Detecting malicious contributions in open-source projects

Created: September 16, 2022
Updated: September 16, 2022
Tags: research

I worked as a Research Intern at the Computer Science Laboratory at SRI International this 2022 Summer.

The main research objective we started of with was:

How do we protect the integrity of open-source software projects from malicious actors and influence operations within the community?

The motivation for this research comes from the fact that open-source software has become a critical part of our infrastructure. And we have seen multiple attacks on open-source projects that have resulted in supply chain attacks and other security incidents downstream. With this larger goal in mind, we first tried to tackle a smaller problem:

Can we detect malicious set of patches in the Linux kernel repository?

The team had already built out a graph based AI model which provided a great deal of insight into the social dynamics of the Linux kernel community. This was able to detect incidents such as Hypocrite Commits and other influence operations with low false positive rates.

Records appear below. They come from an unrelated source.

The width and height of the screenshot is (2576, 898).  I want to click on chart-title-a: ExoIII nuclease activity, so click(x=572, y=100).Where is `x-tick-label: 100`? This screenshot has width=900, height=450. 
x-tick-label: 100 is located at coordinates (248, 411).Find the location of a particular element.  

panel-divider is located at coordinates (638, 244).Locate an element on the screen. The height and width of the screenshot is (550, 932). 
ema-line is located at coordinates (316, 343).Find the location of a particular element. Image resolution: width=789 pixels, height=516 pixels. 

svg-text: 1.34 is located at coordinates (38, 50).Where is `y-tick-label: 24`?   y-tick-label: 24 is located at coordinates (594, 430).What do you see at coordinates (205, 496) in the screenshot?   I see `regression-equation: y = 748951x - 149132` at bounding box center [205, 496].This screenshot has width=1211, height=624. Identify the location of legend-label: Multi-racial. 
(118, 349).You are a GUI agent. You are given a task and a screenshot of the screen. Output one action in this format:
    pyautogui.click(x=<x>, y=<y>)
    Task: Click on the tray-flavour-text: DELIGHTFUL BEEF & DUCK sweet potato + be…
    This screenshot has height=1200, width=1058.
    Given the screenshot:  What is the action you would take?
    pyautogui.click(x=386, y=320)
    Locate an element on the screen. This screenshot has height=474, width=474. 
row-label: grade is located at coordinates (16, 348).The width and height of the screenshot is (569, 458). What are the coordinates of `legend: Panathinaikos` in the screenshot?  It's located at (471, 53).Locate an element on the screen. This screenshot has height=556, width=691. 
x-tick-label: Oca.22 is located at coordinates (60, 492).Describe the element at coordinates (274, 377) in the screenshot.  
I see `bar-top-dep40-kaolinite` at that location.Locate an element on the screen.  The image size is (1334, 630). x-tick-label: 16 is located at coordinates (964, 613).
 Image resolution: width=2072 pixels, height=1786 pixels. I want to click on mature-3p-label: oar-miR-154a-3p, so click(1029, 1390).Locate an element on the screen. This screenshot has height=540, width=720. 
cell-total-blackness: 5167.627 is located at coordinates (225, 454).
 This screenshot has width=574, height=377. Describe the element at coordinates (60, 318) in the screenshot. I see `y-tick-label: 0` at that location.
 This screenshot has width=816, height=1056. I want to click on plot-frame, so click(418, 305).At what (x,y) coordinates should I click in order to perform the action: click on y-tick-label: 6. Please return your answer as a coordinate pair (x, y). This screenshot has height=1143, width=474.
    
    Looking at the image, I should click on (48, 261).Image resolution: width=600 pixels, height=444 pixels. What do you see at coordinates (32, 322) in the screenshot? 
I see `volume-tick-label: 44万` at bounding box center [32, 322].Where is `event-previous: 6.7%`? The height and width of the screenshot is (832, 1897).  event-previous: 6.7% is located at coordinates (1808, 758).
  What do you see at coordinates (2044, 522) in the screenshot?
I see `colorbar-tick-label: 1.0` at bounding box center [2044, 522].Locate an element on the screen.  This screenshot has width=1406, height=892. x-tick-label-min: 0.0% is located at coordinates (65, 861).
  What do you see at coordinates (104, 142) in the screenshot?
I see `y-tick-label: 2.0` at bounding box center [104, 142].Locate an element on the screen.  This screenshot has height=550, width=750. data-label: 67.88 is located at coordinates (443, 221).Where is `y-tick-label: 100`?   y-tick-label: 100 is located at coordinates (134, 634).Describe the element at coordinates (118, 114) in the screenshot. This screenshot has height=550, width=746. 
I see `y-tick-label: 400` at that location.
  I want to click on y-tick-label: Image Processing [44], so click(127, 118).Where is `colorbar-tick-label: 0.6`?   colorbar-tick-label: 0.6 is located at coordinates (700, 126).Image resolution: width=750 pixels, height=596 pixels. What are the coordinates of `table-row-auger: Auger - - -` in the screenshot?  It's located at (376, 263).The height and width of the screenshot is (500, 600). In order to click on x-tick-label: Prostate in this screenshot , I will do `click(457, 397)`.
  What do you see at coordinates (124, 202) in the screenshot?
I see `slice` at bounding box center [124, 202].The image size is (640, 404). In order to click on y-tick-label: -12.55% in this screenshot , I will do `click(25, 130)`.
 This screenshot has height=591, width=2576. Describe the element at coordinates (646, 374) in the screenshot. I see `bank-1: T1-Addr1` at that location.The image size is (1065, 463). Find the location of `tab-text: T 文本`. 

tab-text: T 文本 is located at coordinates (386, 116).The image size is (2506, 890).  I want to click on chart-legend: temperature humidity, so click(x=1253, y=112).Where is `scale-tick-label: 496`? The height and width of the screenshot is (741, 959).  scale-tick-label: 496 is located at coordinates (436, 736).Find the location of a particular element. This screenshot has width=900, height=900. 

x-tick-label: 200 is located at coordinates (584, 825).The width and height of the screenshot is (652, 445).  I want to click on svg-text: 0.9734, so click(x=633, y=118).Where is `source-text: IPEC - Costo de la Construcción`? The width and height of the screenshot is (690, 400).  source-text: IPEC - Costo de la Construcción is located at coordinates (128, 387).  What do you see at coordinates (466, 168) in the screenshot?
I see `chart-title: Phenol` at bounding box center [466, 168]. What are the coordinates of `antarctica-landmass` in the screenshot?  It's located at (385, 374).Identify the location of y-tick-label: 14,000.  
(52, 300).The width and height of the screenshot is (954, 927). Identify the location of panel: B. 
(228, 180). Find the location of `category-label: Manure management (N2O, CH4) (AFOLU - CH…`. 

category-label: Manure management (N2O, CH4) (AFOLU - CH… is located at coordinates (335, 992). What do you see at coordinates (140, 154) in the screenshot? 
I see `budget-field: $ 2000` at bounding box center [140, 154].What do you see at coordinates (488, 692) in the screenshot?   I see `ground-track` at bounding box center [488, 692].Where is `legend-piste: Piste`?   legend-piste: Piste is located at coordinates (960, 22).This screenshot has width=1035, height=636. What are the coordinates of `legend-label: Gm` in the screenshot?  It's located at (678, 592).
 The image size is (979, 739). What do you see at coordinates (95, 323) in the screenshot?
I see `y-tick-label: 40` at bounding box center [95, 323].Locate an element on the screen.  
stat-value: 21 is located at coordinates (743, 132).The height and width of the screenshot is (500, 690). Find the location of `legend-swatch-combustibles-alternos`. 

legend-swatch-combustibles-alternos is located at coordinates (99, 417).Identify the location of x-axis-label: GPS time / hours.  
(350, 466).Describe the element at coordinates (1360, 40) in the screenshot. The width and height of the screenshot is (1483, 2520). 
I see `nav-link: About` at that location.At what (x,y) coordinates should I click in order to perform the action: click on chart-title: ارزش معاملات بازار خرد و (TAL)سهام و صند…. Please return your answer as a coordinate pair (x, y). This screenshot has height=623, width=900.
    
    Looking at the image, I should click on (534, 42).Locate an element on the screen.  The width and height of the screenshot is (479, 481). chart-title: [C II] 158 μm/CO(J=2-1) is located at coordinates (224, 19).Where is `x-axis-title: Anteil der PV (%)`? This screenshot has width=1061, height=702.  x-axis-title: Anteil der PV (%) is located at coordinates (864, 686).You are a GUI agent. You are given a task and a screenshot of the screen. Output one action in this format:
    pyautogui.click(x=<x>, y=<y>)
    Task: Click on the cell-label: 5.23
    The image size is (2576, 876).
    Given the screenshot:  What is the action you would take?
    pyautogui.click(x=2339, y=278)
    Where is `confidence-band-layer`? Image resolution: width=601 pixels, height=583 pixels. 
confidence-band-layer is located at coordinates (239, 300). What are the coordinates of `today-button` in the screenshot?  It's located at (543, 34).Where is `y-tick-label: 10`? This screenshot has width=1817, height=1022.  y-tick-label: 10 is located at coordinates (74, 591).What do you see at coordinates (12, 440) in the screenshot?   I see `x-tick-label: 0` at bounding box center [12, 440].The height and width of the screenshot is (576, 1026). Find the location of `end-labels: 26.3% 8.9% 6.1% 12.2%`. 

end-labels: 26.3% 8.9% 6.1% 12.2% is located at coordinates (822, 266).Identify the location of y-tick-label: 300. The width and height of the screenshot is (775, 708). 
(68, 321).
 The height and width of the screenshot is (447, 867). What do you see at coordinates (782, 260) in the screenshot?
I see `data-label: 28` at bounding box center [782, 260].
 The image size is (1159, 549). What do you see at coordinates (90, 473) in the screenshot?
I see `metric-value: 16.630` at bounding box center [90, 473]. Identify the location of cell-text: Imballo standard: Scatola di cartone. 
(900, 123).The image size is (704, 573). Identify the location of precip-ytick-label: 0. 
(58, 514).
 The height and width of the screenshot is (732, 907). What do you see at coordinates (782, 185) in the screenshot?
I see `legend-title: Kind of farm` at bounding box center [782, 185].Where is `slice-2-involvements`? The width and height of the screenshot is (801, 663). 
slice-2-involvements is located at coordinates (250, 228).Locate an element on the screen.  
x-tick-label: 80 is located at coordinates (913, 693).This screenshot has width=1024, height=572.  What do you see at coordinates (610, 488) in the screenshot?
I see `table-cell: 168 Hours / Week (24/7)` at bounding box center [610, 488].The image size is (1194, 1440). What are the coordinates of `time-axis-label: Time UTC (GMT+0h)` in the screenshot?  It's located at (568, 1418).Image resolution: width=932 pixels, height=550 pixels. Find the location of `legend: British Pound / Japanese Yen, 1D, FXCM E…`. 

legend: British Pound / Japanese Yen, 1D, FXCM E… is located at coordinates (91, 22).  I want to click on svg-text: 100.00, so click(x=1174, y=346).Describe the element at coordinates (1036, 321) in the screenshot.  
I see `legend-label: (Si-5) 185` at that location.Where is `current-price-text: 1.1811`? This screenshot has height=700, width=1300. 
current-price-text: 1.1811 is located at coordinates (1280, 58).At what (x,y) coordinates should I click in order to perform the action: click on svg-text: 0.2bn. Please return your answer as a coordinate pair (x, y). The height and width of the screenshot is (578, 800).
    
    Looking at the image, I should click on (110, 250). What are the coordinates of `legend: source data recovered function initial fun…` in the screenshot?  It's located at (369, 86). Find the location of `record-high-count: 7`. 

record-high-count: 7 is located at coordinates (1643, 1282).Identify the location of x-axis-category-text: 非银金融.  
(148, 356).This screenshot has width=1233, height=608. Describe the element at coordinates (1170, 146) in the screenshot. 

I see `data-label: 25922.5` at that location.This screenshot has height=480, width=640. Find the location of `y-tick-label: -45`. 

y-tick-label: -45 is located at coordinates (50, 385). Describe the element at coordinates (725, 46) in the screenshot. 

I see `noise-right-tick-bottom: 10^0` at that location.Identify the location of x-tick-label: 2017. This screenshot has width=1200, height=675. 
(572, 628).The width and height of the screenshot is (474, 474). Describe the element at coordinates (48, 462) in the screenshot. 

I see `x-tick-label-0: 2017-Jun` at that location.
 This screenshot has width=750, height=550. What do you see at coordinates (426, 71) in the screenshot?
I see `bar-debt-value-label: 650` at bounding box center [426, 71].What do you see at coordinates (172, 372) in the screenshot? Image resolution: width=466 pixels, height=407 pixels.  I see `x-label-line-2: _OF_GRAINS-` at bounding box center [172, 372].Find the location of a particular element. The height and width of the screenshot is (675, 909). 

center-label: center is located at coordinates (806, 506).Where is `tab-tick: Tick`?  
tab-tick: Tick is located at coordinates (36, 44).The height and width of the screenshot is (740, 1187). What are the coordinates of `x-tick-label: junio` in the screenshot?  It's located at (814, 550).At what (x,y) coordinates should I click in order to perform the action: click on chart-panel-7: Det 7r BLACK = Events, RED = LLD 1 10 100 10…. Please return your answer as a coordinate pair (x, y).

My task was to enrich this model using additional information from actual code changes. My plan involved:

  1. Set up a Repo Mining infrastructure to extract code changes from the Linux repository.

  2. Using the concept of change graphs1 to represent the changes made by a patch.

  3. Classify the changes as across different dimensions, both qualitative and quantitative and add the score to patch graph.

  4. Taking advantage of the graph structure, use GNNs to train a model to classify patches as malicious or benign.

Step 1 was relatively simple once we figured the right abstractions and tools. Although step 2 seemed simple at first, it turned out to be a lot more work than I estimated. The main challenge being, how to produce bitcode while the kernel's build dependency evolves along with the codebase. We partially solved thanks to TuxMake2 a wonderful build tool anyone bulding the kernel multiple times a day should be using. Additionally, scopping down the problem to limit the analysis to a fixed range of commits (still a huge dataset by any measure).

Step 3 was the most interesting part of the project. We had to come up with a set of features which could be extracted from the code changes.



Change Graphs are a novel representation of code changes which are easier to analyze than the source code itself.